Alte Gewohnheiten sterben langsam

von Ben Trebilcook

»Das ist die einzige Fortsetzung, die ich sehen will!« – COLLIDER MOVIE TALK

INHALTSBESCHREIBUNG


Joe Brady, Police Detective im Ruhestand, erhält eine Einladung nach Tokio. Die Oshiro-Corporation, ein mittlerweile weltweit operierender Hightech-Konzern, möchte ihn für seinen dreißig Jahre zurückliegenden Heldenmut auszeichnen, als Brady spektakulär eine Gruppe von Terroristen im New Yorker Oshiro-Tower ausschaltete.

Nur zögernd, und begleitet von einem alten, meist übel gelaunten Freund, nimmt Brady die Einladung an. Allerdings scheint er ein Händchen dafür zu haben, immer wieder zur falschen Zeit am falschen Ort zu sein – denn es dauert nicht lange, bis man ihm einen Mord in die Schuhe schiebt, schießwütige Yakuza die in einem noch gigantischeren Wolkenkratzer stattfindende Gedenkfeier stürmen und zudem noch ein Gegenspieler auftaucht, der auf seltsame Weise mit Bradys Vergangenheit verbunden zu sein scheint.

Zusammen mit alten Bekannten, seiner großen Klappe und reichlich Feuerwaffen macht Brady ein letztes Mal das, was er am Besten kann … den Lumpen den Tag versauen.

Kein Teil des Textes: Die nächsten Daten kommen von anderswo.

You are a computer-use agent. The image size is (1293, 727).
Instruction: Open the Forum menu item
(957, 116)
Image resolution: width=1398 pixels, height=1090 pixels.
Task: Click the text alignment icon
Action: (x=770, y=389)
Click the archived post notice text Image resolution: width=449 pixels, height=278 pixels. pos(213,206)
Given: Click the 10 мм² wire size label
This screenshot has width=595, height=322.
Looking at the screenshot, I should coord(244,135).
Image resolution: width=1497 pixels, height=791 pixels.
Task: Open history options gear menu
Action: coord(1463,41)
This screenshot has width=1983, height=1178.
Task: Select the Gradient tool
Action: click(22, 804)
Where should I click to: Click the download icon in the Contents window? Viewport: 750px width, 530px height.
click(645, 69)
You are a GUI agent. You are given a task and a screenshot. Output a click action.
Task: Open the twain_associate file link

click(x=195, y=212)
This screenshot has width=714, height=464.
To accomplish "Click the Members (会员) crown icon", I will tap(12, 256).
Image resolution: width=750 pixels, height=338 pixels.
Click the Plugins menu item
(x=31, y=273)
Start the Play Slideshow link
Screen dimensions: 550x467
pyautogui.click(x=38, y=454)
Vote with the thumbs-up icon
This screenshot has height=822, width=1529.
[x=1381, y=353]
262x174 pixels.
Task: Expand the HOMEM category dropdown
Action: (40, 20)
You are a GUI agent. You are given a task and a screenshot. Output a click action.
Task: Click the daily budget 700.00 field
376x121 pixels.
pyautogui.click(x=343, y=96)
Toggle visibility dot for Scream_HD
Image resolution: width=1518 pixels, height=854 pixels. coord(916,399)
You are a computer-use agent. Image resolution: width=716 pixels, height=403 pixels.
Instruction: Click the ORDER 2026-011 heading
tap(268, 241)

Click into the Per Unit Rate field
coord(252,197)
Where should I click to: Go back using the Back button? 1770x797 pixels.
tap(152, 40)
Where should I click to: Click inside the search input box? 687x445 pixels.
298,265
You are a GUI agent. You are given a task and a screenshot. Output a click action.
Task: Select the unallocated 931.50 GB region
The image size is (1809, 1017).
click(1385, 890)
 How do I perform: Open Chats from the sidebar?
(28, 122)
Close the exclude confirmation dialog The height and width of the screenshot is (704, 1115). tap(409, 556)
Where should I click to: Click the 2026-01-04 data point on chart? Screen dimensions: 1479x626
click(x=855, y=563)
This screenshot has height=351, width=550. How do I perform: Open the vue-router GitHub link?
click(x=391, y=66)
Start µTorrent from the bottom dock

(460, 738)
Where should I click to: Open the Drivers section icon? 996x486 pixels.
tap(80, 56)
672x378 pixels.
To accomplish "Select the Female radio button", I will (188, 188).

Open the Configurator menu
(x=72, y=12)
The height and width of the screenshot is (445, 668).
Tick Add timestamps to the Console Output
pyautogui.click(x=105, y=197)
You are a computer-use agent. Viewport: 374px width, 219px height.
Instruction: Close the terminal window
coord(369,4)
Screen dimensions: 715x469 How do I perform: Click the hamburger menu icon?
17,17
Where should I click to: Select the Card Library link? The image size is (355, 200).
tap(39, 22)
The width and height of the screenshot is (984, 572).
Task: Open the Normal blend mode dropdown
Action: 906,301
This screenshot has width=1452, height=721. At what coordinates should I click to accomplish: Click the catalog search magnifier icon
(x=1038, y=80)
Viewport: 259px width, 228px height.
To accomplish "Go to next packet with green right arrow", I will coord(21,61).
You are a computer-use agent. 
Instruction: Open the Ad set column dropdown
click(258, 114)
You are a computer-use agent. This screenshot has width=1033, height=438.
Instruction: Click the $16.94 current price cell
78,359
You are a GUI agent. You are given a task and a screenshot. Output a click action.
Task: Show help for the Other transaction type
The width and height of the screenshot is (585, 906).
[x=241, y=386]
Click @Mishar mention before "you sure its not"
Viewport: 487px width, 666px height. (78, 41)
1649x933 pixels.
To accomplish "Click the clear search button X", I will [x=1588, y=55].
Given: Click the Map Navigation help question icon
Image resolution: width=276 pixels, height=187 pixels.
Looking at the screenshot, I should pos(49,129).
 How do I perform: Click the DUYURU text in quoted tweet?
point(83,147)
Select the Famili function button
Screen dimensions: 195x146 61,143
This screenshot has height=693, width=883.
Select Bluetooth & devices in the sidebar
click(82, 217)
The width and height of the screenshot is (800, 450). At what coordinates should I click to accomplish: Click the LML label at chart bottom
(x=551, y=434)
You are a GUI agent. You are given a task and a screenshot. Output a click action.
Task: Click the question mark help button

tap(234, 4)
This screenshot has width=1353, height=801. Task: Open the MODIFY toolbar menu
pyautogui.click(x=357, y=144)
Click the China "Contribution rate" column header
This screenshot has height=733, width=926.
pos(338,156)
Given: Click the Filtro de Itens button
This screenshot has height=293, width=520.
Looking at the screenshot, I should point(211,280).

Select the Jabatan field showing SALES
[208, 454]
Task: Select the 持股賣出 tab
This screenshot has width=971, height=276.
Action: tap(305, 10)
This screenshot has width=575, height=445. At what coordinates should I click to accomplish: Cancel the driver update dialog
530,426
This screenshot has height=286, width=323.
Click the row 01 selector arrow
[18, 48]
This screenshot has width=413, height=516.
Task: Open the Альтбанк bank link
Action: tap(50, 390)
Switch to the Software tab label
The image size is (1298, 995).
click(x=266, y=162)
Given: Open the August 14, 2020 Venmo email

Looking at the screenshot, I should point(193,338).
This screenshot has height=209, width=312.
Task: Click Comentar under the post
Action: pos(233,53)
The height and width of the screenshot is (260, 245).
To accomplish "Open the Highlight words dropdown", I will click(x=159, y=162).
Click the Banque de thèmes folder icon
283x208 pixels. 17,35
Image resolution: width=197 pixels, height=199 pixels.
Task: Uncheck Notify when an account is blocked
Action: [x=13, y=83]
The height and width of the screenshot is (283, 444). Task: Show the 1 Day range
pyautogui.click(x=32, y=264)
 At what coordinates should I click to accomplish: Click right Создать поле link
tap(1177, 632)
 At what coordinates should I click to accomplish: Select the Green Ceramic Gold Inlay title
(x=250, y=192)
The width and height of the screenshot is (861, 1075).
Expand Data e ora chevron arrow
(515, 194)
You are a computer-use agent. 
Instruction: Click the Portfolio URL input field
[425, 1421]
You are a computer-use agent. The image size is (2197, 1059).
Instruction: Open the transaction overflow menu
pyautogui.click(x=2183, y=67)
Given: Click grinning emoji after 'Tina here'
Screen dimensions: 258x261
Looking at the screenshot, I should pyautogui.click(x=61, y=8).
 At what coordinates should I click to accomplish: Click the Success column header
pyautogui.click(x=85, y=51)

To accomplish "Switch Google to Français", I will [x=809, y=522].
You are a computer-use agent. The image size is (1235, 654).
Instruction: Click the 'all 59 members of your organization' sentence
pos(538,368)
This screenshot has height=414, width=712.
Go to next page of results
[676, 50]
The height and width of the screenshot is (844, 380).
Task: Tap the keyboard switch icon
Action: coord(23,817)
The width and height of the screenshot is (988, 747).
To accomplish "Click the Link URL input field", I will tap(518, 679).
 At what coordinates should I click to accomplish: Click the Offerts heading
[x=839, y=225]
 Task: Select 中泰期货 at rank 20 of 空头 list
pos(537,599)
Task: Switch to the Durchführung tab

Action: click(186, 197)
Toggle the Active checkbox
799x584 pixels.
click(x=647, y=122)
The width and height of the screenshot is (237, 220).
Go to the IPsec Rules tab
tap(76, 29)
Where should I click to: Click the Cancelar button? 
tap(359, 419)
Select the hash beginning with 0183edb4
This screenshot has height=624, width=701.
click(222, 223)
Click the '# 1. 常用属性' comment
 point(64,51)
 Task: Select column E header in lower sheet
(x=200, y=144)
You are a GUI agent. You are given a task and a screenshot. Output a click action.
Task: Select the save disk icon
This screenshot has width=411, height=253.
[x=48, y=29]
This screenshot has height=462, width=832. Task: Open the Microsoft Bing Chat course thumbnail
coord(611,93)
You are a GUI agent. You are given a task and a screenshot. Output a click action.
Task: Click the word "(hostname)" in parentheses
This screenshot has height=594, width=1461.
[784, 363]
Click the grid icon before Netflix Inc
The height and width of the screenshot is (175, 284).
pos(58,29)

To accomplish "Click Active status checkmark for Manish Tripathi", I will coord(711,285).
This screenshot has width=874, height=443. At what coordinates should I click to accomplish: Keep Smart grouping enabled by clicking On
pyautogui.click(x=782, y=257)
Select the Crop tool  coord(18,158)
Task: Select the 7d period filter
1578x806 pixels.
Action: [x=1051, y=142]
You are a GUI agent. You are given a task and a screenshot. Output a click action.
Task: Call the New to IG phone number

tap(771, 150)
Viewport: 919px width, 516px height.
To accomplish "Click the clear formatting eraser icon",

Ben Trebilcook, Drehbuchautor und erklärter STIRB-LANGSAM-Fan, schrieb »Alte Gewohnheiten sterben langsam« ursprünglich als mögliches Drehbuch für einen immer noch geplanten sechsten und letzten Teil der Reihe. Befreundete Filmemacher, Produzenten, einschlägige Internetportale und vor allem die Fans der Filme waren von seinem Ansatz begeistert, einige der beliebtesten Charaktere für einen großen Showdown noch einmal zusammenzubringen. Sein Drehbuch wurde immer wieder als mögliche Basis für eine Fortsetzung gehandelt, nach aktuellem Stand jedoch zugunsten einer anderen Story wieder verworfen.

Damit Fans der Reihe diesen alternativen Abschluss des vielleicht besten Action-Franchises der Welt doch erleben können, entschied sich Trebilcook, das Drehbuch in eine Novelle umzuwandeln. Die Namen der Protagonisten mussten dazu verändert werden, aber es braucht nur wenige Sätze, bis kein Zweifel mehr besteht, wer da im blutigen Unterhemd ein letztes Mal durch ein Hochhaus stürmt.

Brady

 

Vor dem Hackensack University Medical Center in New Jersey kämpften zwei Männer mit einem überdimensional großen Weihnachtsbaum.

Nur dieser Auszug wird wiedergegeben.